An Oscar nomination never will be and never has been a guarantee for a long and successful career as an actor. A lot of actors and actresses disappeared from the public eye after their nomination but there are surely not a lot of Oscar-nominated performers that seem as obscure as Maggie McNamara. Few names in this category provoke such an universal reaction of ‘Who is that?` like hers, except maybe the nominees in the 20s and early 30s. A lot of times, these unknown performers can surprise with a wonderful performance and make me want to know more about them. But to be honest, Maggie McNamara isn’t among them. Her performance in The Moon is Blue came and go and she disappeared from my memory rather quickly and I only checked out her name again on the internet to find some information about her for this review.
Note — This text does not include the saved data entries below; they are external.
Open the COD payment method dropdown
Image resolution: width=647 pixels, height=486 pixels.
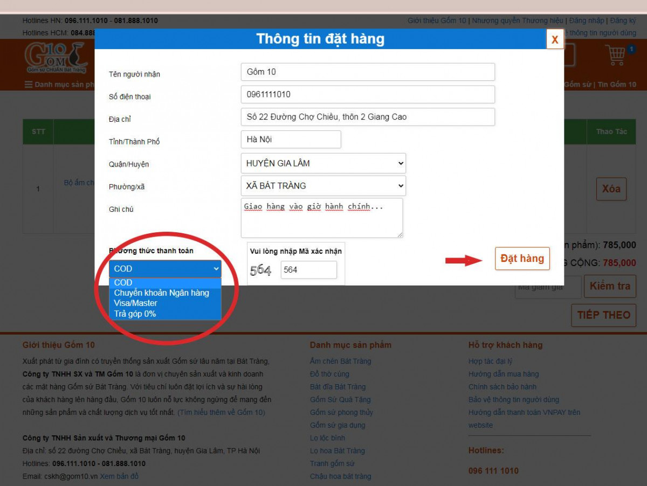point(165,268)
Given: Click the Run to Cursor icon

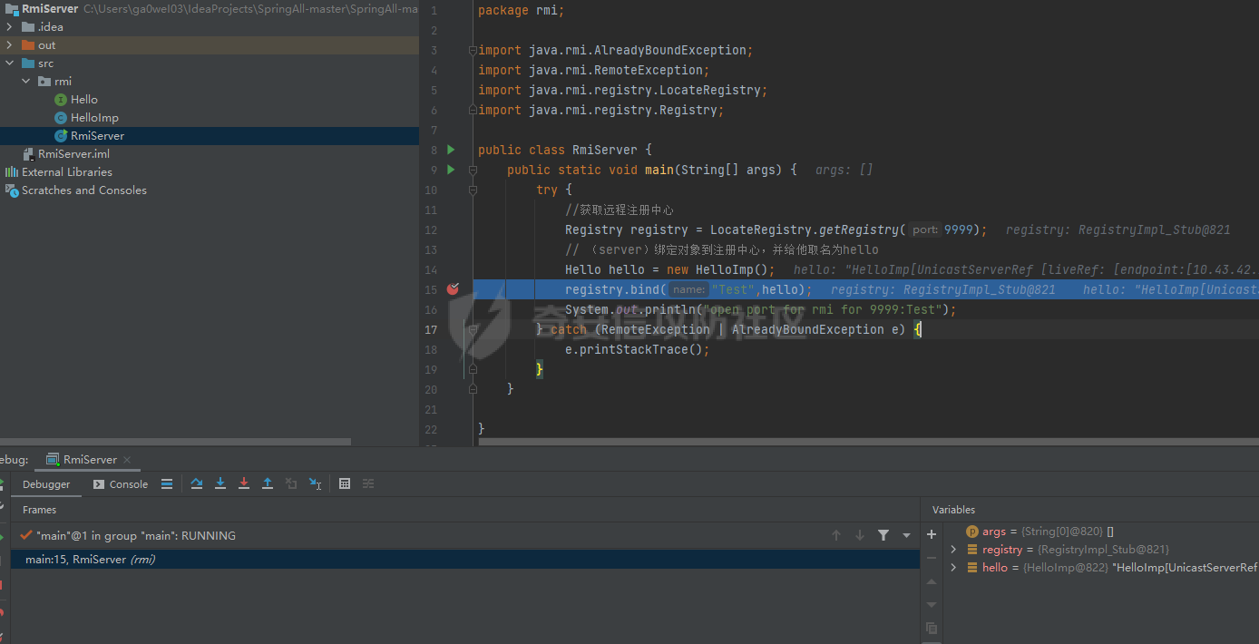Looking at the screenshot, I should click(315, 484).
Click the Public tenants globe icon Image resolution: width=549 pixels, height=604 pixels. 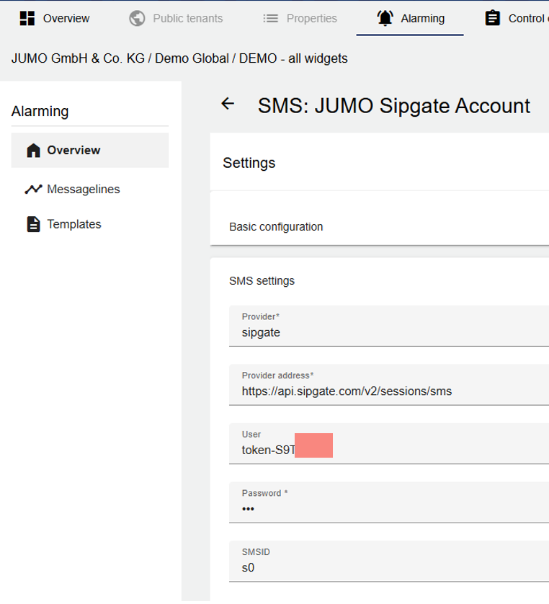137,18
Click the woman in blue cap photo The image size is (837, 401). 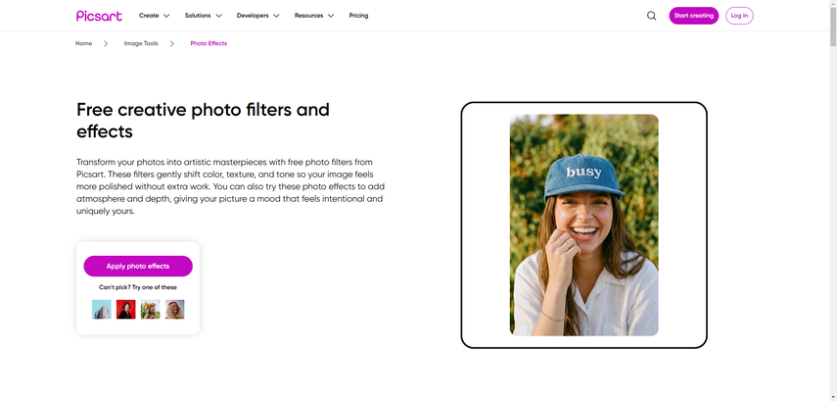point(583,225)
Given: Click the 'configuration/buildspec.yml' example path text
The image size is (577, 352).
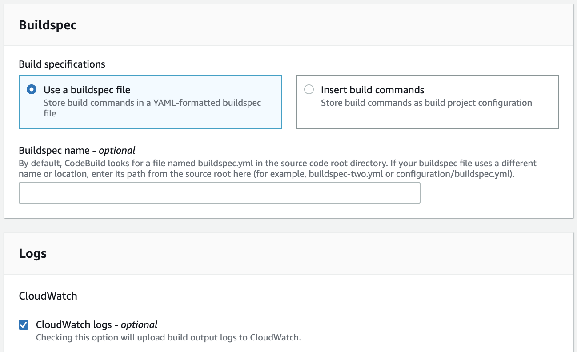Looking at the screenshot, I should coord(453,174).
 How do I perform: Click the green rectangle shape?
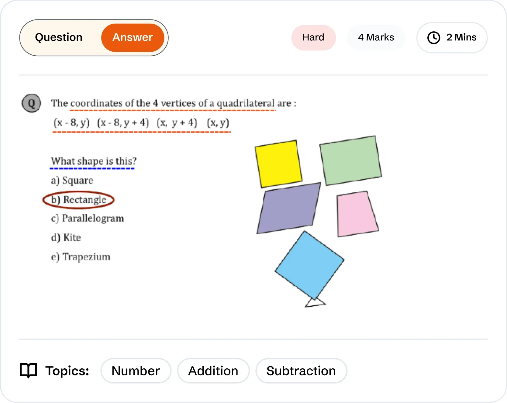tap(350, 160)
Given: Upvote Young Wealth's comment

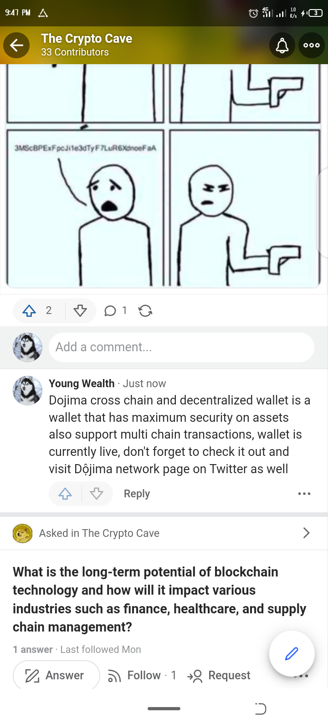Looking at the screenshot, I should click(x=65, y=494).
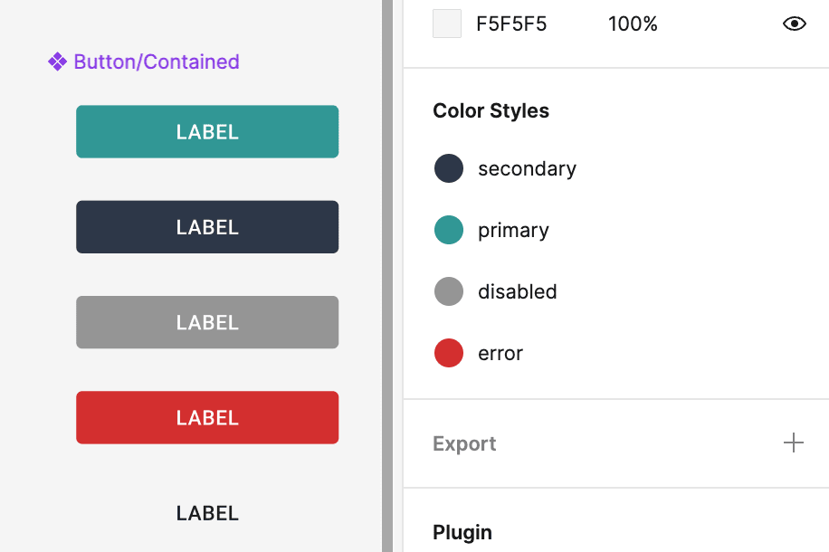
Task: Click the error red color style circle
Action: click(449, 353)
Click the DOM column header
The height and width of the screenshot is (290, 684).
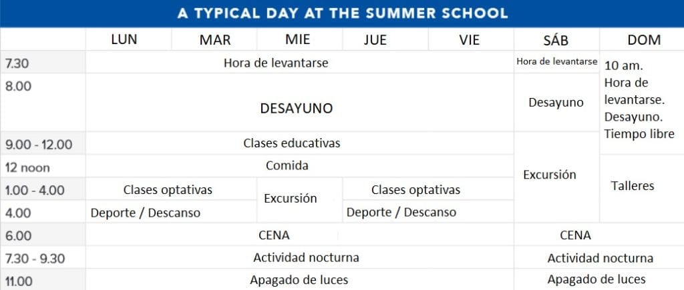click(645, 40)
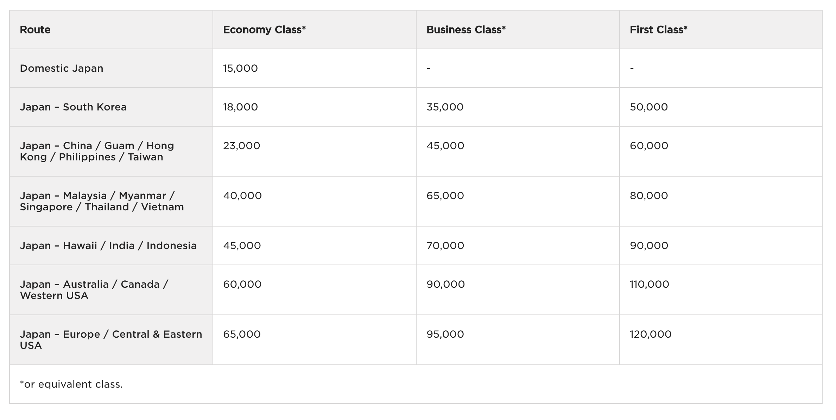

There I learned that Maggie McNamara followed her Oscar-nominated debut with a performance in the Best-Picture-nomineeThree Coins in the Fountain but after that, things seemed to fall out of place for her. She only acted in a few more films until she became a typist in New York and then committed suicide in 1978, following a history of mental illness. It’s a tragic end to a performer who might have had a great career but we will never know what went wrong. One thing that must might worked against her was maybe the fact that Maggie McNamara began her career in the same year another actress appeared who was even better suited for the kind of roles Maggie McNamara could have played. Just looking at a picture of her, one can’t help but compare her to Audrey Hepburn – the same delicacy, the same sweet appearance but Maggie McNamara didn’t have the same charming aura and charisma and so she probably must have considered herself lucky to even have been cast in The Moon is Blue. One year later, this part would probably have naturally been offered to Audrey Hepburn.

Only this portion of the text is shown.